▶ WHAT YOU SHOULD DO:
Retype the records from their start through the line containing "point(126,198)", inclusive. Leave the pictures out of your answer.

Entries for locating words and elements
§
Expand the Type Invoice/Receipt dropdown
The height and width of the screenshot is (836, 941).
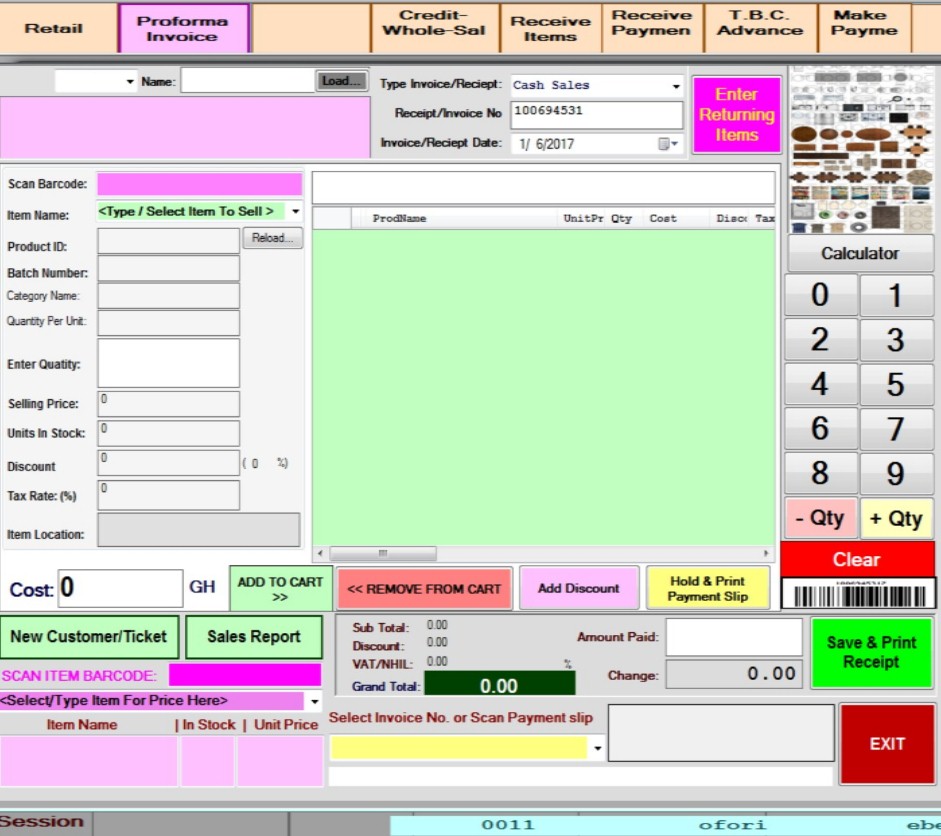[676, 86]
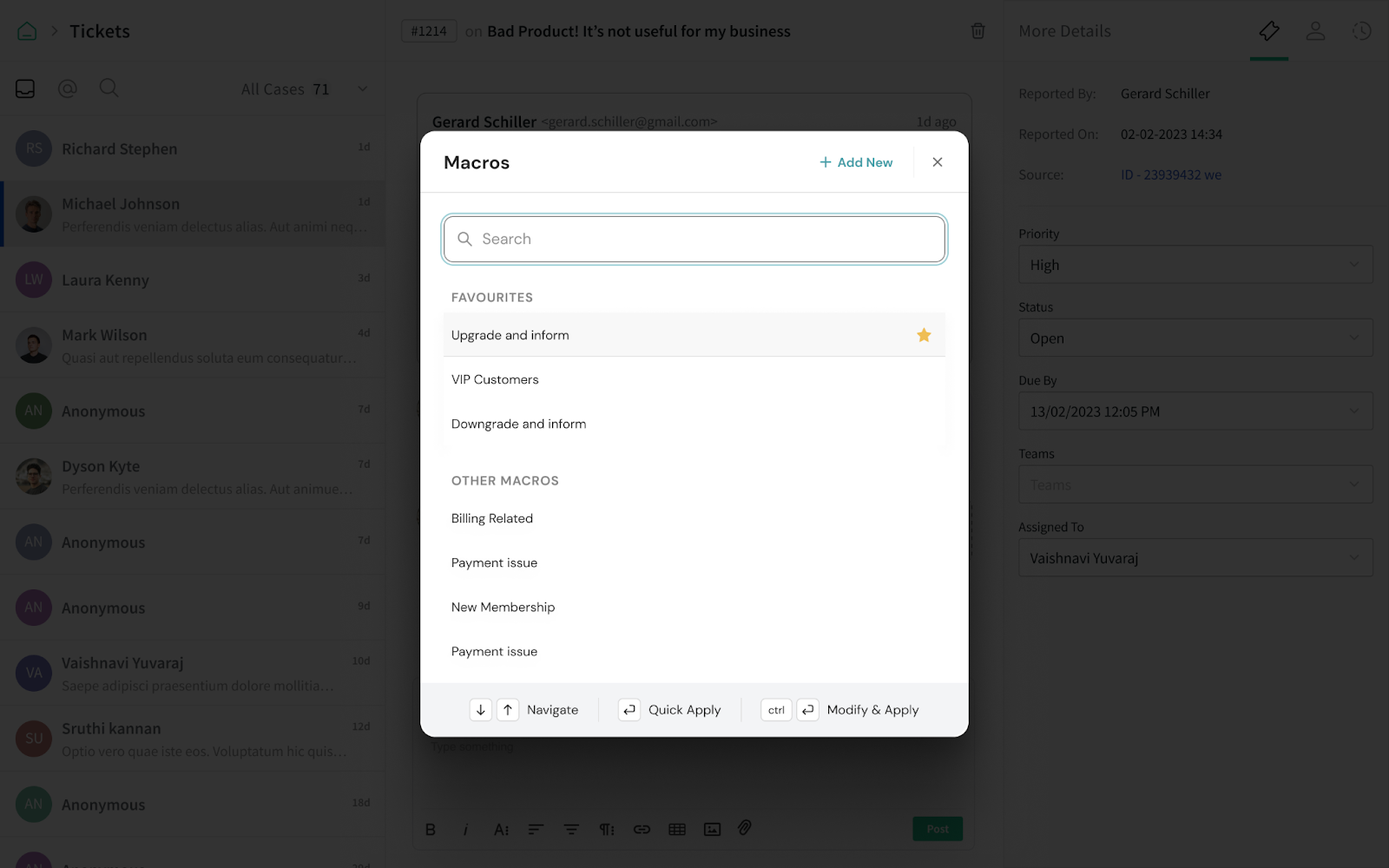Click the attachment paperclip icon

pos(745,828)
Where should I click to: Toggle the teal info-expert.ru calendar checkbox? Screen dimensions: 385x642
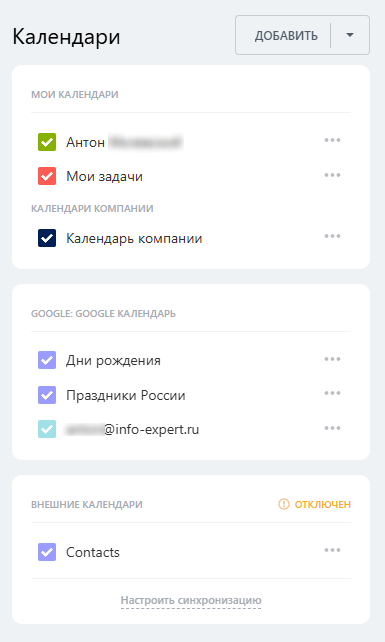(x=47, y=429)
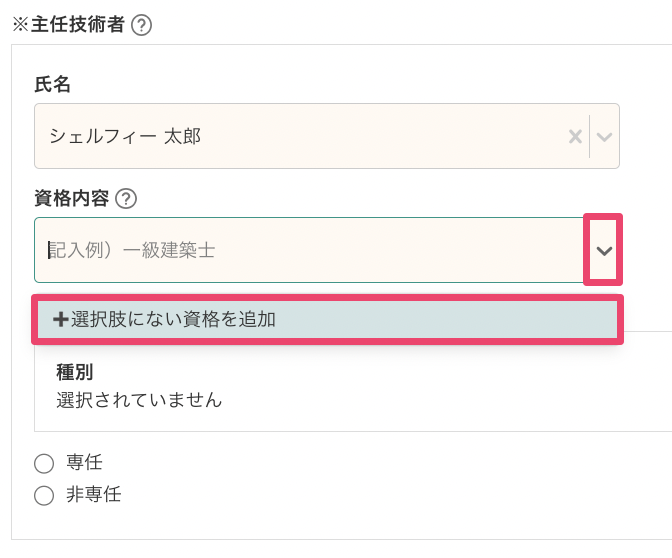Open the help tooltip next to 資格内容

point(126,198)
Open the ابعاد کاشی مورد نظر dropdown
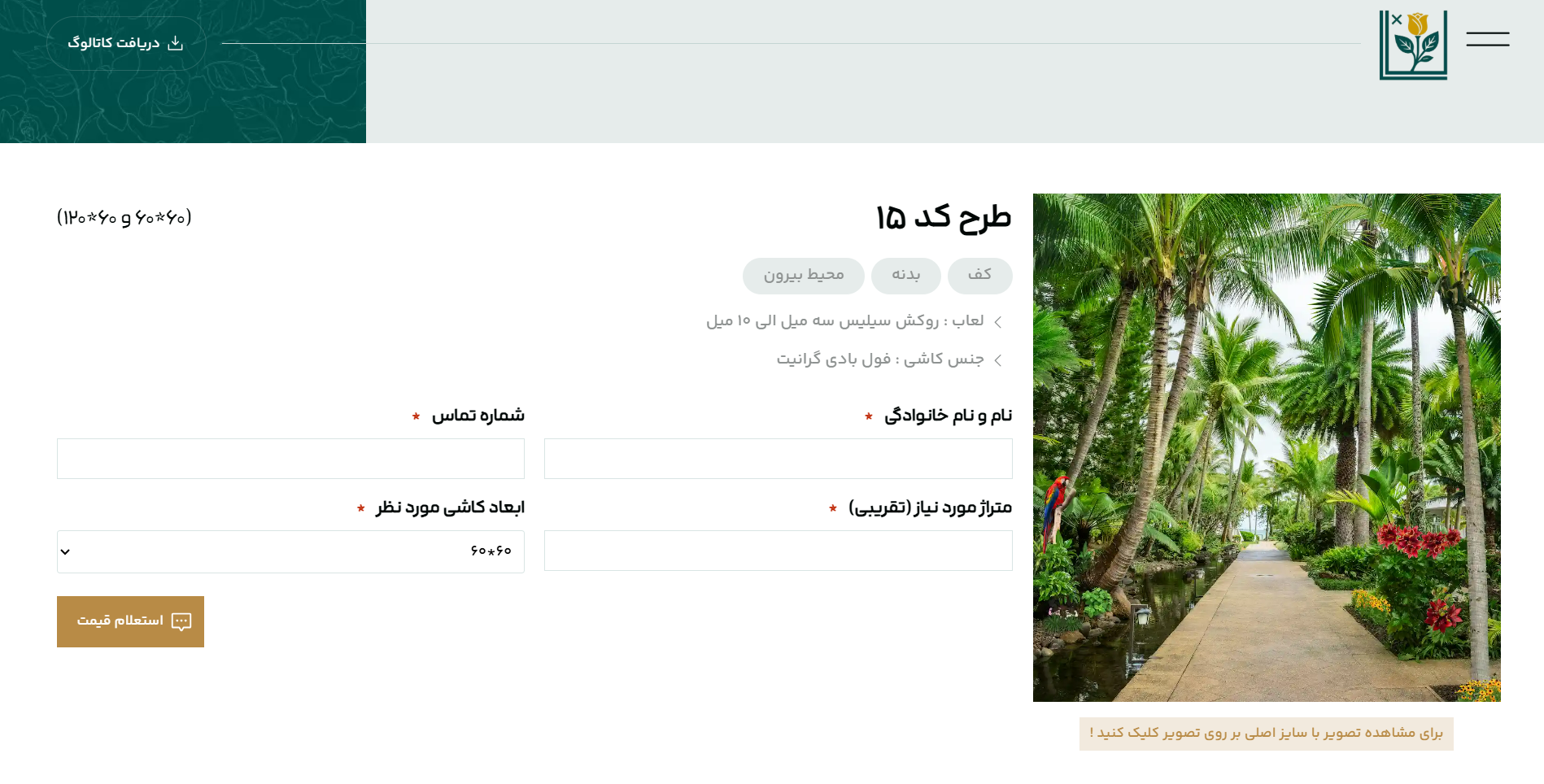This screenshot has height=784, width=1544. [x=290, y=551]
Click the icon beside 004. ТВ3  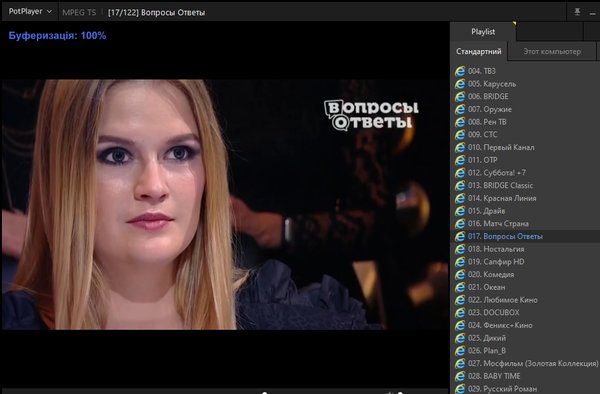point(460,71)
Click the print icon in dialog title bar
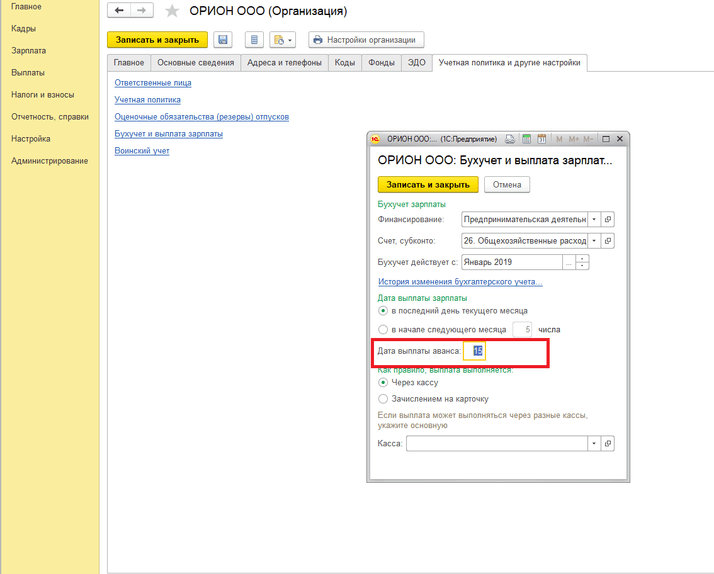Screen dimensions: 714x574 pyautogui.click(x=510, y=139)
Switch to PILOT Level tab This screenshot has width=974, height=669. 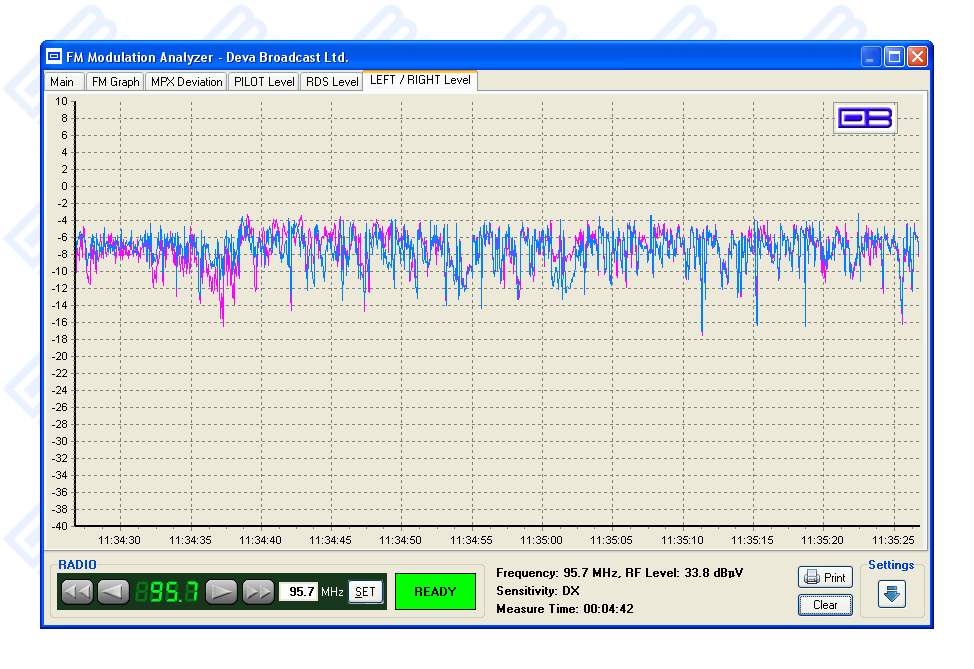point(264,82)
§
▶ REPLY TO THE EXERCISE:
Expand the Type Invoice/Receipt dropdown
The height and width of the screenshot is (836, 941).
[676, 86]
Click the attachment paperclip icon

pos(745,828)
Where should I click to: Toggle the teal info-expert.ru calendar checkbox? Screen dimensions: 385x642
(x=47, y=429)
Open the help tooltip next to 資格内容

point(126,198)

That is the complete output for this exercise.